Material to process
+ + + + + + +

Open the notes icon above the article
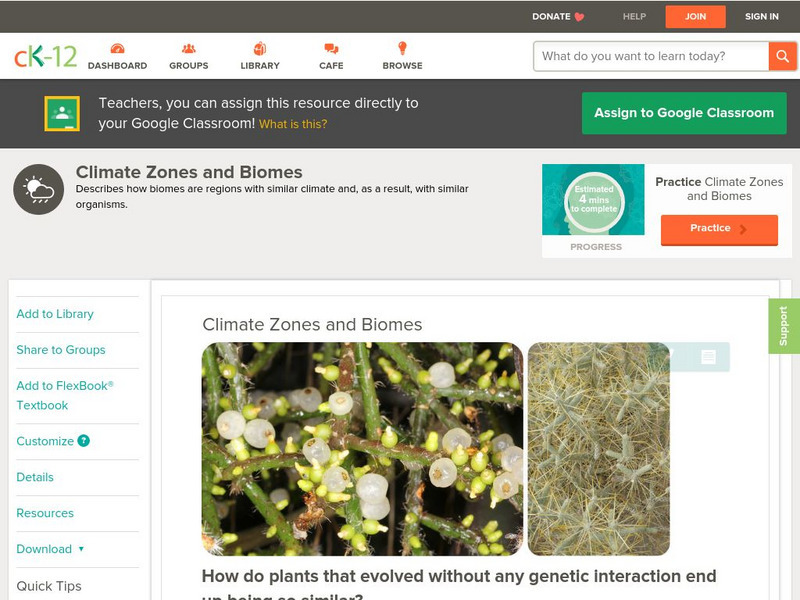800x600 pixels. (x=708, y=357)
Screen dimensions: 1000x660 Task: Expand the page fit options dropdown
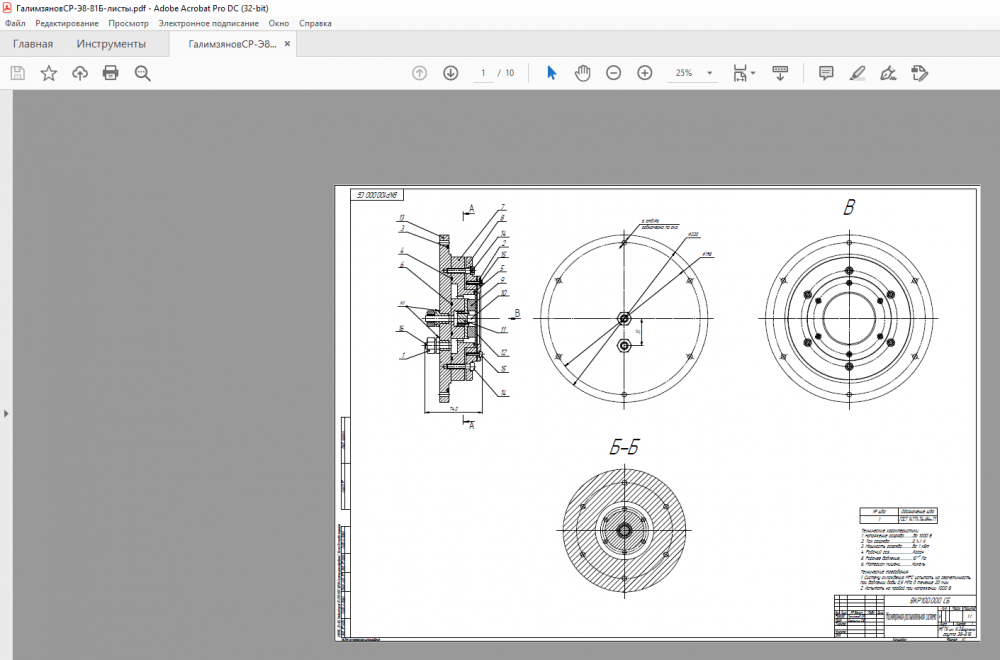pyautogui.click(x=753, y=73)
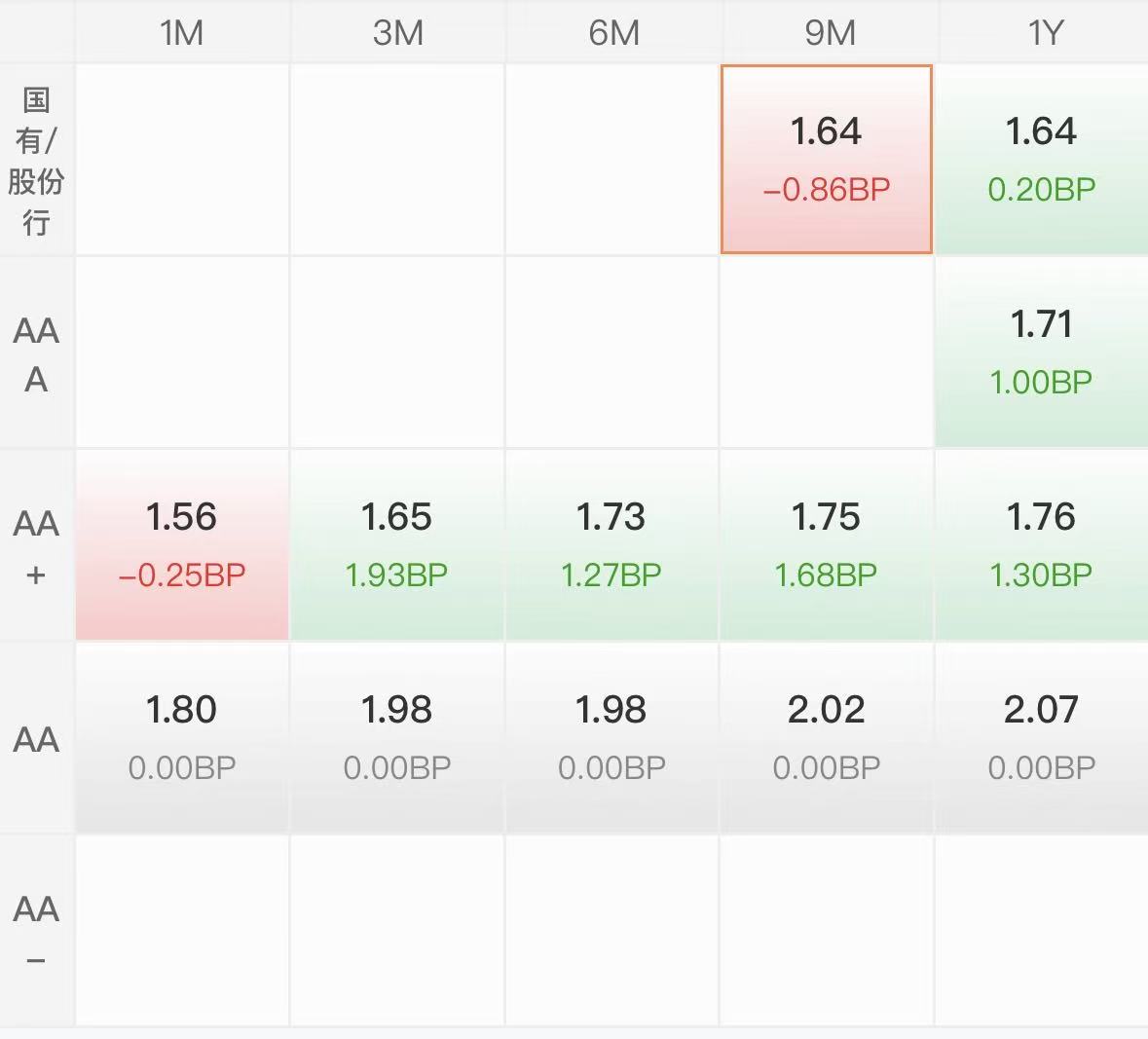
Task: Select the 3M column header
Action: coord(397,33)
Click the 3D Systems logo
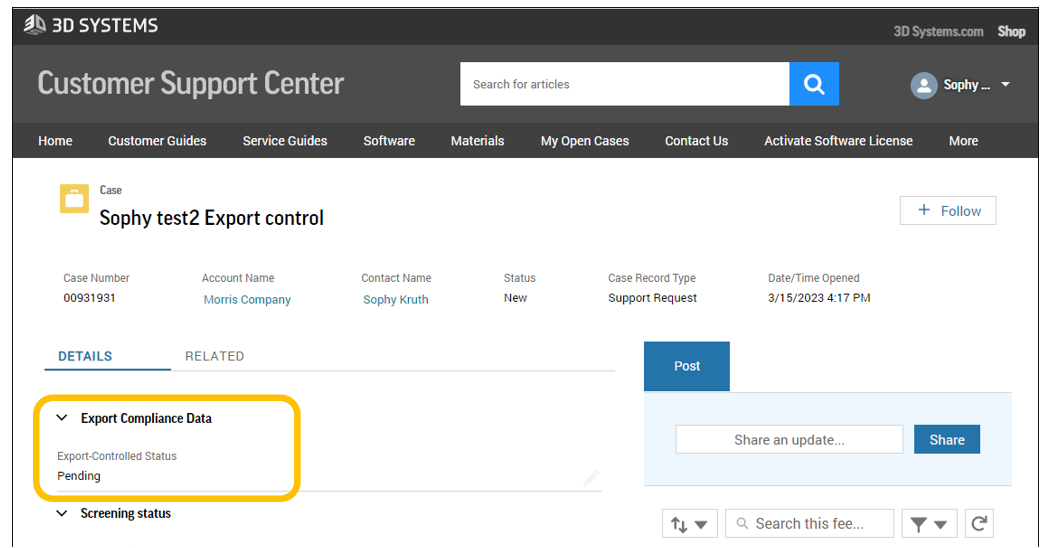 click(91, 26)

+ + + + + + +

Brief
Since only the text is needed, retype the data above exactly and omit the pictures.

Solved problem
Open the notes icon above the article
800x600 pixels. (x=708, y=357)
Screen dimensions: 1000x660 Task: Expand the page fit options dropdown
pyautogui.click(x=753, y=73)
Task: Select the 3M column header
Action: coord(397,33)
Click the 3D Systems logo
 click(91, 26)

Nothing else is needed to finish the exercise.